Fireballs Will Light Up The Night Sky During Northern Taurid Meteor Shower Tonight

The Northern Taurid meteor shower that will last until December 10, will peak on November 11 and 12.

Representational Image Source: Getty/ Artur Debat

With the wildfires, an ongoing coronavirus pandemic, and of course, the U.S. Presidential election, 2020 has been an overwhelming year. However, you can sit back and relax this month with some breathtaking celestial shows to liven up an otherwise gloomy year. First up is the Northern Taurid meteor showers that will light up the night sky with its dazzling fireballs. While it has been spotted since October, the annual shower is said to peak on November 11 and 12, according to the American Meteor Society.
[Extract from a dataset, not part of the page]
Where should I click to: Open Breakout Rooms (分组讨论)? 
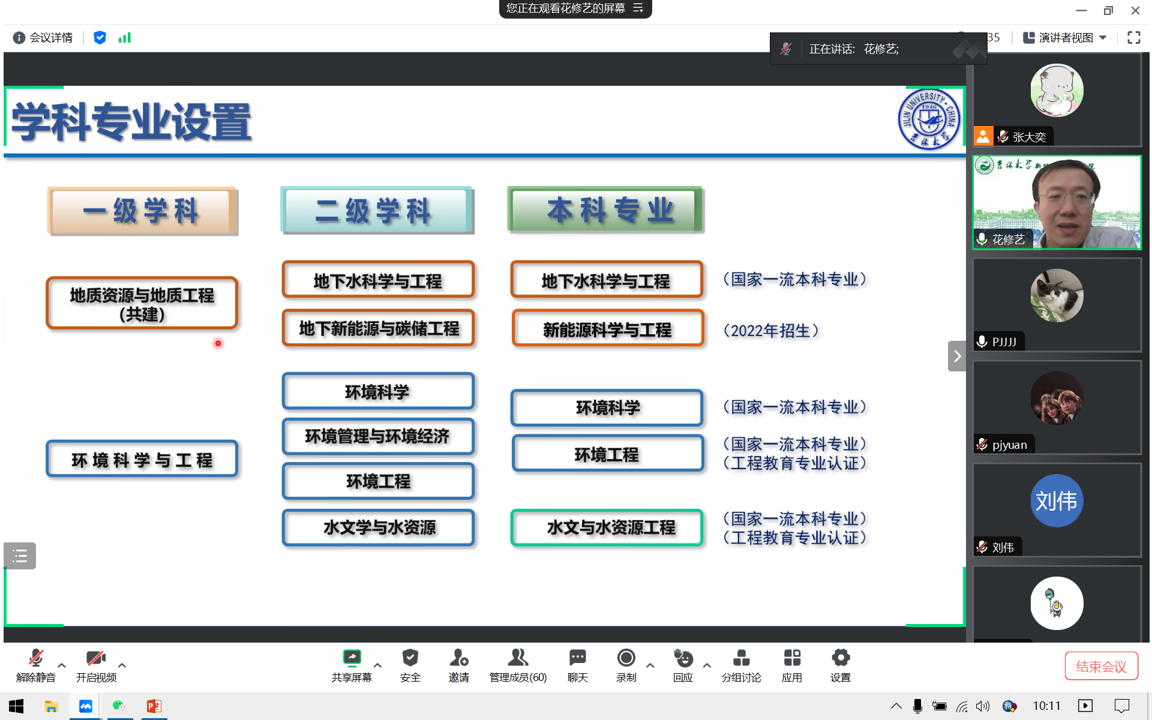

Now don't be alarmed by the name, as the fireballs are perfectly safe to be viewed from Earth and it will not hurt anyone. 



 

Bill Cooke Jr. heading NASA's Meteoroid Environment Office says that the Earth will be traveling through the densest part of the debris stream of comet 2P/Encke, which would give rise to the Northern Taurid showers. These fireballs are just meteors that shine brighter than Venus, which is considered the brightest object in the night sky after the Moon, explained Cooke according to CNN. You could get a really good look at them as they tend to last for about a second or two which is more than an average meteor which tends to last less than half a second, revealed the meteor society's fireball report coordinator Robert Lunsford. 



 

In the 1980s when Lunsford was stargazing, he saw a fireball from the Taurid meteor showers and it was like a full moon had appeared. "I remember sitting at my telescope, and the ground just lit up. I looked up fast enough to see the meteor shoot by," said Lunsford. Cooke, who now relies on NASA's extensive camera system to see Taurid meteors, too, caught a glimpse of one of these fireballs while trick-or-treating. "I was 13 so I was an obnoxious little teenager, and I saw a very bright Taurid fireball, and I thought that was a really cool thing to happen on Halloween," he shared. The Southern Taurids, which peaks on October 29-30, are visible from September 10 to November 20. Meanwhile, the Northern Taurids peaks on November 11-12 and is visible between October 20 and December 10. 

Taurid meteorite fireball descending in glowing aurora over Lake Simcoe on November 9, 2015. Image Source: Getty Images/Orchidpoet (Representative)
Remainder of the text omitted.